The female sex hormone oestrogen plays an important role in the structural stability of bones. To date, however, it had been unclear exactly which cells were involved in the hormone’s protective function in preventing changes in bone density. Researchers at Vetmeduni Vienna were able to show for the first time that oestrogen uses a certain cell type as a “mediator” for its beneficial effects on bone. When oestrogen binds to these so-called “bone lining cells”, which cover the bone surfaces, it regulates the expression of a protein called RANKL in these cells. Oestrogen deficiency leads to uncontrolled expression of RANKL, which can trigger pathological changes in the bones. The results were published in Scientific Reports.
The most important female sex hormone, oestrogen, plays a crucial role in the regulation of bone mass. Oestrogen deficiency is known to be a major cause of postmenopausal osteoporosis, or bone weakness. Skeletal stability and pathological skeletal changes thus depend directly on the hormone’s availability and its interaction with the bone cells.
Until now, however, the actual target cells responsible for mediating the effect of oestrogen on bone had still been unknown. Researchers at Vetmeduni Vienna have now demonstrated that bone lining cells act as “gatekeepers” for the hormone. By binding to these cells, oestrogen controls the expression of RANKL, an important factor in bone turnover and remodelling.
Oestrogen uses a certain cell type to mediate its effect on bone density
The development of bone structure depends on a complex system of hormones and proteins. One important component is the signalling molecule RANKL. It influences the development of special cells, the so-called osteoclasts that are responsible for bone resorption. A lack of oestrogen or the corresponding cell receptors where it can bind results in the overproduction of RANKL, which triggers a variety of pathological bone changes.

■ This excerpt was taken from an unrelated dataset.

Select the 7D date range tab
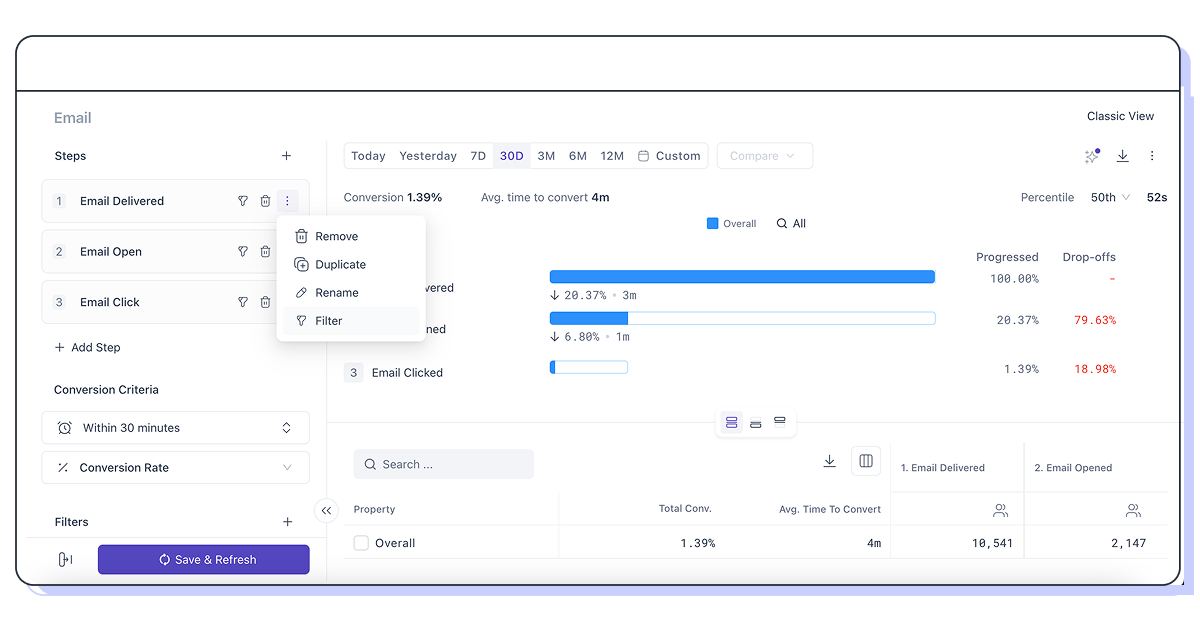 (x=478, y=156)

Several studies confirm oestrogen’s role in regulating RANKL production and thus in protecting skeletal integrity. “Which cells it must bind to in order to have this effect, however, had been a matter of debate,” says study director Reinhold Erben from the Unit of Physiology, Pathophysiology and Experimental Endocrinology. “We were now able to confirm that oestrogen’s effect on bone occurs primarily through binding to the bone lining cells.”
The bone lining cells cover the bone surfaces and contact other bone cells, such as the osteocytes that reside inside the bones, through cell-to-cell contact. They had been suspected of being involved in the regulation of bone resorption through the osteoclasts. The fact that the bone lining cells, as target cells for oestrogen, play a role in bone maintenance confirms this suspicion.